Le temps nous guérit de tout, ou presque. Il faut le laisser œuvrer en prenant les choses avec patience. Au final, c’est la gratitude d’avoir vécu un bel amour qui devrait primer, en se rappelant qu’on n’est pas condamnée à ne connaitre qu’une histoire amoureuse au cours de notre existence terrestre.

Ronsard parlant des amours rêvait de la belle Hélène, mais vos amoureux dans Amours jaunies n’ont pas de nom, pourquoi parler d’amoureux anonymes?

Parce que l’important n’est pas le nom mais l’expérience vécue. Changer le nom de la rose ou même lui enlever tout nom ne change pas son odeur.

La famille une natte qui s’effiloche au gré des amours brisées?

Ceci n’est pas une fatalité non plus. On peut rater son mariage, réussir son divorce et élever des enfants ayant deux parents aimants et responsables.

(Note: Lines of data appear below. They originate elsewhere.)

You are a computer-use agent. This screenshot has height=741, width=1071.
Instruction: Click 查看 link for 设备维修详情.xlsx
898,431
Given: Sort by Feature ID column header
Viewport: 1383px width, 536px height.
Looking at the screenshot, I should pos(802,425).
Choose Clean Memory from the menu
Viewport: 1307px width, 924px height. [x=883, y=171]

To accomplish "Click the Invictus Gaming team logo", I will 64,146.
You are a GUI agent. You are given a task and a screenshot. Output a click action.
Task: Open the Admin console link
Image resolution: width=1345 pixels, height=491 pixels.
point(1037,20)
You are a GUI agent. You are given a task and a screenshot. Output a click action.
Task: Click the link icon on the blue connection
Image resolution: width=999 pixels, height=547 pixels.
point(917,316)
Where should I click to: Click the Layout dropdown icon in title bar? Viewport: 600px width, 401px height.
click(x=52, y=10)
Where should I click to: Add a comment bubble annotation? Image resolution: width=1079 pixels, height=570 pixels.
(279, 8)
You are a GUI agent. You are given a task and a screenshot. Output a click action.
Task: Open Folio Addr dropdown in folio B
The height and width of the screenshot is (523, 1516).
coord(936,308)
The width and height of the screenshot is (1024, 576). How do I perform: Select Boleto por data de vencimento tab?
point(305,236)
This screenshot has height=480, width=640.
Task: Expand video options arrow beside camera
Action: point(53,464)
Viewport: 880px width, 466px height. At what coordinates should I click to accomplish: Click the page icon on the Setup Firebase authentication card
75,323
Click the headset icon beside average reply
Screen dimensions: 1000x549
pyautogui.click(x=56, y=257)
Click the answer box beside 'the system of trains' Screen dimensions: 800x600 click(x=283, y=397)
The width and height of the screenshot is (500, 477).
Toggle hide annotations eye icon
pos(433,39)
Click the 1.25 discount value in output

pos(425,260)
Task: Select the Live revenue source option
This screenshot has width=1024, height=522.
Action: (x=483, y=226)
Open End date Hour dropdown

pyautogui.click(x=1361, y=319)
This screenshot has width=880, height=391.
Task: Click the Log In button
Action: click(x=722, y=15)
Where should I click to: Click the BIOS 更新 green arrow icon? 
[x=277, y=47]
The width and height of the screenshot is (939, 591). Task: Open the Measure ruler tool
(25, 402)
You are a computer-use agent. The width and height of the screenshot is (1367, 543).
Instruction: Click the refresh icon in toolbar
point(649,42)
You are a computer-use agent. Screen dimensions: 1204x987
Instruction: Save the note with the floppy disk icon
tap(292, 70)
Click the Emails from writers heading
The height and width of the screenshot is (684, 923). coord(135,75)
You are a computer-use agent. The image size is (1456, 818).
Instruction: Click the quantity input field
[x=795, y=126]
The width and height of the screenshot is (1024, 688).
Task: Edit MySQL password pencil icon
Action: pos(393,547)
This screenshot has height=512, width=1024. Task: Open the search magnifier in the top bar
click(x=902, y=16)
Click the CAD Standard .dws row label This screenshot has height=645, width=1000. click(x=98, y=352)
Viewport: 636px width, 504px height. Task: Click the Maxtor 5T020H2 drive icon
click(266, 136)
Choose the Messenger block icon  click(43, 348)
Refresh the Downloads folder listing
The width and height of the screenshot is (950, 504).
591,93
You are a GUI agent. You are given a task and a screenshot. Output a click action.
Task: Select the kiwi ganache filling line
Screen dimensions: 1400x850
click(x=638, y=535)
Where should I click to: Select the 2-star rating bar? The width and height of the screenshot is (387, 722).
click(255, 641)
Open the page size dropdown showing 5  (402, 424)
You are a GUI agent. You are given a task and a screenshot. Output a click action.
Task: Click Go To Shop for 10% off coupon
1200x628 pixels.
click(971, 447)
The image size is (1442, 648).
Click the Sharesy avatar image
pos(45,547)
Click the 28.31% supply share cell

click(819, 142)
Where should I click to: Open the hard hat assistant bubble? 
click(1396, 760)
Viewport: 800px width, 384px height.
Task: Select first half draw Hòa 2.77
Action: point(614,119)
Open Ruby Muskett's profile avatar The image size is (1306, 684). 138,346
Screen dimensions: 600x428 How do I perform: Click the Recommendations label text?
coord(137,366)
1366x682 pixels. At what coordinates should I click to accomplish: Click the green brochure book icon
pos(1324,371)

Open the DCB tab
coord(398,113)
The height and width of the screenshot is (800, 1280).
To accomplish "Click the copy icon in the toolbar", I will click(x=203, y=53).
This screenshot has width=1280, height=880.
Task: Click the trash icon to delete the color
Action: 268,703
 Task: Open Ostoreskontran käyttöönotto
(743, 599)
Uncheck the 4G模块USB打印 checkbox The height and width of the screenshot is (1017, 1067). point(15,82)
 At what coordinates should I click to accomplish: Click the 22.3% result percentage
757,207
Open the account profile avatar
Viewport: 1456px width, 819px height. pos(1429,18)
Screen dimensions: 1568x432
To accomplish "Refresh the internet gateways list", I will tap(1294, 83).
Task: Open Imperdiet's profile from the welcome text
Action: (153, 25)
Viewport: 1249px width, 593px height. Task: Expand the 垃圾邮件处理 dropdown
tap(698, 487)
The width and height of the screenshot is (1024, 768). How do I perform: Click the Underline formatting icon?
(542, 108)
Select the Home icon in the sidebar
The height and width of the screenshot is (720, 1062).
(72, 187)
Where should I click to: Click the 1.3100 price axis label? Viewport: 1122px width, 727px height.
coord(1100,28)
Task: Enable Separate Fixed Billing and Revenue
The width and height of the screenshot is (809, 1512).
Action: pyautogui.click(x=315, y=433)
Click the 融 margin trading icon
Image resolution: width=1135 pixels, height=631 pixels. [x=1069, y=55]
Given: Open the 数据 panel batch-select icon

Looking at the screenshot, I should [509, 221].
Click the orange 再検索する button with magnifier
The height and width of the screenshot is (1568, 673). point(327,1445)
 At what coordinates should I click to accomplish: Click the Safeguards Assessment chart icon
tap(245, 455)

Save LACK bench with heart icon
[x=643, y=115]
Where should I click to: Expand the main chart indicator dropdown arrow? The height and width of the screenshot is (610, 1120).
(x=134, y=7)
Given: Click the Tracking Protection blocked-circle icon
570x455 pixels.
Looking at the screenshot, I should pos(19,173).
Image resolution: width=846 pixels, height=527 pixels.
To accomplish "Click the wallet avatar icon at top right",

Comment un cœur dans votre recueil peut-il être un « lointain voyageur »?

Le cœur se comporte parfois comme le papillon monarque connu pour ses transhumances.

Amours jaunies c’est aussi la nature qui frissonne et pleure : l’eau des pluies, des fleuves, de la mer, raconte-t-elle à sa manière la douleur des amours perdues comme un voyage raté et l’immense solitude qui envahit l’âme déchirée des amoureux séparés?

Nous aimons croire que la nature se met au diapason de nos états d’âme. Son indifférence n’a pourtant aucune limite. On se console comme on peut en attendant que les pleurs sèchent!

Que vous apporte la vie périodique des salons? Avec la pandémie a-t-elle changé?

Pour différentes raisons, j’y ai très peu participé jusque-là. Rien de changé à ce niveau.

Création littéraire et monde virtuel : une chevauchée fantastique ou un couloir des pas perdus?

Un monde de plus à la disposition des créatifs, littéraires ou autres! Il revient à chaque artiste de se l’approprier à sa façon et à sa mesure. Ou pas.

Littérature papier et littérature numérique : pot de terre contre pot de fer?

Je ne vois aucune opposition entre les deux. Juste une nouvelle opportunité à explorer pour qui veut, puisqu’elles vont sans doute continuer à cohabiter notre espace. Autant en tirer bon parti!